Tomas created HBASE-29501:
-----------------------------
Summary: IOException in SerialReplicationChecker.canPush causes
entries to be pushed out of order
Key: HBASE-29501
URL: https://issues.apache.org/jira/browse/HBASE-29501
Project: HBase
Issue Type: Bug
Components: Replication
Affects Versions: 2.6.2
Reporter: Tomas
HBase version: 2.6.2-hadoop3, revision=6b3b36b429cf9a9d74110de79eb3b327b29ebf17
h1. Problem
In several HBase test clusters with serial replication enabled, observed
entries with higher sequence ID being pushed before entries with lower sequence
ID when _SerialReplicationChecker.canPush_ throws an {_}IOException{_}.
The exception is caught in
{_}SerialReplicationSourceWALReader.readWALEntries{_}. When handling the
exception instead of breaking out of the surrounding for loop the code may
continue to push the entry and record its sequence ID in zookeeper:
{code:java}
try {
if (!checker.canPush(entry, firstCellInEntryBeforeFiltering)) {
if (batch.getLastWalPosition() > positionBefore) {
// we have something that can push, break
break;
} else {
checker.waitUntilCanPush(entry, firstCellInEntryBeforeFiltering);
}
}
} catch (IOException e) {
LOG.warn("failed to check whether we can push the WAL entries", e);
if (batch.getLastWalPosition() > positionBefore) {
// we have something that can push, break
break;
}
sleepMultiplier = sleep(sleepMultiplier);
}
// <--- continue here after exception is caught
// arrive here means we can push the entry, record the last sequence id
batch.setLastSeqId(Bytes.toString(entry.getKey().getEncodedRegionName()),
entry.getKey().getSequenceId());
// actually remove the entry.
removeEntryFromStream(entryStream, batch);
if (addEntryToBatch(batch, entry)) {
break;
}
{code}
h2. IOException Example 1)
Regionserver is terminating, causing `{_}java.io.IOException: connection is
closed{_}` when scanning meta table for barriers.
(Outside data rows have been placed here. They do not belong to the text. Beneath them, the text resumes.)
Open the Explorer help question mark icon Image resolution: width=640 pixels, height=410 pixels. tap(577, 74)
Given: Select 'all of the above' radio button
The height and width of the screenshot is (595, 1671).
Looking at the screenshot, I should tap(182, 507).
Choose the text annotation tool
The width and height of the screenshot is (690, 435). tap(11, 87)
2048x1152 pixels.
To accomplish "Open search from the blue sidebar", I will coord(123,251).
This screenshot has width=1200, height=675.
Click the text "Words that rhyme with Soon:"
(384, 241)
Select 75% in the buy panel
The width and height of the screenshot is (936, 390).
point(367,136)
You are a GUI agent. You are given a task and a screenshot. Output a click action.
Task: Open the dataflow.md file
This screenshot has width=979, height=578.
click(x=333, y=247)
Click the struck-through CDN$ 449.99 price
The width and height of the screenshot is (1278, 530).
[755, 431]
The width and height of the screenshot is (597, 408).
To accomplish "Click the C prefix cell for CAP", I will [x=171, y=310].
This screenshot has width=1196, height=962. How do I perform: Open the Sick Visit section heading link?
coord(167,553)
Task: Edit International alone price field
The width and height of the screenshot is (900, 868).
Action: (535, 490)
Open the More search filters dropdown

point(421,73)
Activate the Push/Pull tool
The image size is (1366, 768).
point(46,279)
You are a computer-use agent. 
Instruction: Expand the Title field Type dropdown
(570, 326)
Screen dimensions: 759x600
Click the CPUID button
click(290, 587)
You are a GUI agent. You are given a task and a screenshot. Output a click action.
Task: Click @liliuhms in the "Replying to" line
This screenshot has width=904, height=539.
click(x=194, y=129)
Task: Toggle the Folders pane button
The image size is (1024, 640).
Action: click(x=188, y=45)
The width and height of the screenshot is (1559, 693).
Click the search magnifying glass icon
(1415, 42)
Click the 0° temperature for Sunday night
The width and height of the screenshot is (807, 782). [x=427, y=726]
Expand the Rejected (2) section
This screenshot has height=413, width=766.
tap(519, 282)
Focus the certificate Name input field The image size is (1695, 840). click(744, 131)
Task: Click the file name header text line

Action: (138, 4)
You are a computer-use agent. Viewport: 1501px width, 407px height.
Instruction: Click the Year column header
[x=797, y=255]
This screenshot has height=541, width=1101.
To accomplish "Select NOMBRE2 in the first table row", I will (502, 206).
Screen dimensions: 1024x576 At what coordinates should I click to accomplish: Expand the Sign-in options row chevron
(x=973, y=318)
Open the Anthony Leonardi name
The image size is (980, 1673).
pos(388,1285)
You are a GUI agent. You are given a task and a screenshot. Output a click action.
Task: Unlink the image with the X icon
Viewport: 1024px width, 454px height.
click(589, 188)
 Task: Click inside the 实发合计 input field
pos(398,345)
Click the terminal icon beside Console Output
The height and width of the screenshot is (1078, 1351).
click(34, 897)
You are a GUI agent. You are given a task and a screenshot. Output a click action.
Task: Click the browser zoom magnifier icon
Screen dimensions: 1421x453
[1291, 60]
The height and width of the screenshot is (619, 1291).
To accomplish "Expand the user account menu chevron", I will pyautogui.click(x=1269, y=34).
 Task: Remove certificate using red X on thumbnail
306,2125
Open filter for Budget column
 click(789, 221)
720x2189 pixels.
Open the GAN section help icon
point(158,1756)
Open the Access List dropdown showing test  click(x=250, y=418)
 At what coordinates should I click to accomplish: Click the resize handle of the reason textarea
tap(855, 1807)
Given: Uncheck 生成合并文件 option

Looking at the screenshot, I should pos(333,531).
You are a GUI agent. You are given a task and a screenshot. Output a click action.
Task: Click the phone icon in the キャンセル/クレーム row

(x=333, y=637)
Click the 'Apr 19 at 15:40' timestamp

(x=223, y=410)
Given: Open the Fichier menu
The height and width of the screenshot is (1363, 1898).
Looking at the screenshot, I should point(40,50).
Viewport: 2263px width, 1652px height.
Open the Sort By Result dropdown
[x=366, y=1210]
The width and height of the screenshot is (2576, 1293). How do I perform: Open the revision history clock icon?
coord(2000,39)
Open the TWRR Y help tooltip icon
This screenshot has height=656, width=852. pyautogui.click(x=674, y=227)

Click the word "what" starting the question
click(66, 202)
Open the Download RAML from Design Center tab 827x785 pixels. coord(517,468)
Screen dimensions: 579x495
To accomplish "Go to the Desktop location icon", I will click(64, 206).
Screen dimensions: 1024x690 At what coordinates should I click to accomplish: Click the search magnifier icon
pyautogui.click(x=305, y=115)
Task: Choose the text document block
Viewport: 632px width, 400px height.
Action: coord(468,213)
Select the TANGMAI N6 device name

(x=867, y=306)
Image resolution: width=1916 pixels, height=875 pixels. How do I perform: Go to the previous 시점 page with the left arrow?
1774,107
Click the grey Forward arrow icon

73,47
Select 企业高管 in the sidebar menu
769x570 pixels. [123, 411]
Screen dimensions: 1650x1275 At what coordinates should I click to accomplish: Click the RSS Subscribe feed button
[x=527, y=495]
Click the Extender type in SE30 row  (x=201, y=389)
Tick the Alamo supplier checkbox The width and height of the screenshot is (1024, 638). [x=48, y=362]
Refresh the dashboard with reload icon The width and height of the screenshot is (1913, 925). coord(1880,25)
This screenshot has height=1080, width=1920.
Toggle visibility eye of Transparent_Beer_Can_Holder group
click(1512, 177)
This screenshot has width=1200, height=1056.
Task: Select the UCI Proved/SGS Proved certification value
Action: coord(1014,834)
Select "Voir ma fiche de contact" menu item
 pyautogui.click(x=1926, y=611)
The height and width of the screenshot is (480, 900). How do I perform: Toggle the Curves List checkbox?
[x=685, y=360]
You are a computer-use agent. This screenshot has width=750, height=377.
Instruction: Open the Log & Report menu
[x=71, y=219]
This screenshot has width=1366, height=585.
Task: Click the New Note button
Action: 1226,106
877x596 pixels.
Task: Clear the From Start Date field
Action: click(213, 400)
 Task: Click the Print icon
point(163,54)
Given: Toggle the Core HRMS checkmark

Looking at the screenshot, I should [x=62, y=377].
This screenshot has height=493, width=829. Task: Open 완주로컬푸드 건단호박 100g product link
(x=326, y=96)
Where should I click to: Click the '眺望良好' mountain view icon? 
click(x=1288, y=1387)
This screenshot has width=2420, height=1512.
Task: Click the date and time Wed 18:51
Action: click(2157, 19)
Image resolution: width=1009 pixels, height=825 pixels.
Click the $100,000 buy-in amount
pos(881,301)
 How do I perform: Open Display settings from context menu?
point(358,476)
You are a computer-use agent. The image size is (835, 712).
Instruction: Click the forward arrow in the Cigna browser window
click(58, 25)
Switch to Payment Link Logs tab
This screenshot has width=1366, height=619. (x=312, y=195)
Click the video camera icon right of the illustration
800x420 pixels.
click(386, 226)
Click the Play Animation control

RS shutdown may race with
shipper finishing replicating the entry:
{code:java}
2025-08-01T18:15:46,477 WARN
[regionserver/home-host-1:16020.replicationSource.wal-reader.home-host-1%2C16020%2C1754068134363,peer_2]
regionserver.SerialReplicationSourceWALReader: failed to check whether we can
push the WAL entries
java.io.IOException: connection is closed
at
org.apache.hadoop.hbase.MetaTableAccessor.getMetaHTable(MetaTableAccessor.java:236)
~[hbase-client-2.6.2-hadoop3.jar:2.6.2-hadoop3]
at
org.apache.hadoop.hbase.MetaTableAccessor.getReplicationBarrierResult(MetaTableAccessor.java:2041)
~[hbase-client-2.6.2-hadoop3.jar:2.6.2-hadoop3]
at
org.apache.hadoop.hbase.replication.regionserver.SerialReplicationChecker.canPush(SerialReplicationChecker.java:187)
~[hbase-server-2.6.2-hadoop3.jar:2.6.2-hadoop3]
at
org.apache.hadoop.hbase.replication.regionserver.SerialReplicationChecker.waitUntilCanPush(SerialReplicationChecker.java:268)
~[hbase-server-2.6.2-hadoop3.jar:2.6.2-hadoop3]
at
org.apache.hadoop.hbase.replication.regionserver.SerialReplicationSourceWALReader.readWALEntries(SerialReplicationSourceWALReader.java:89)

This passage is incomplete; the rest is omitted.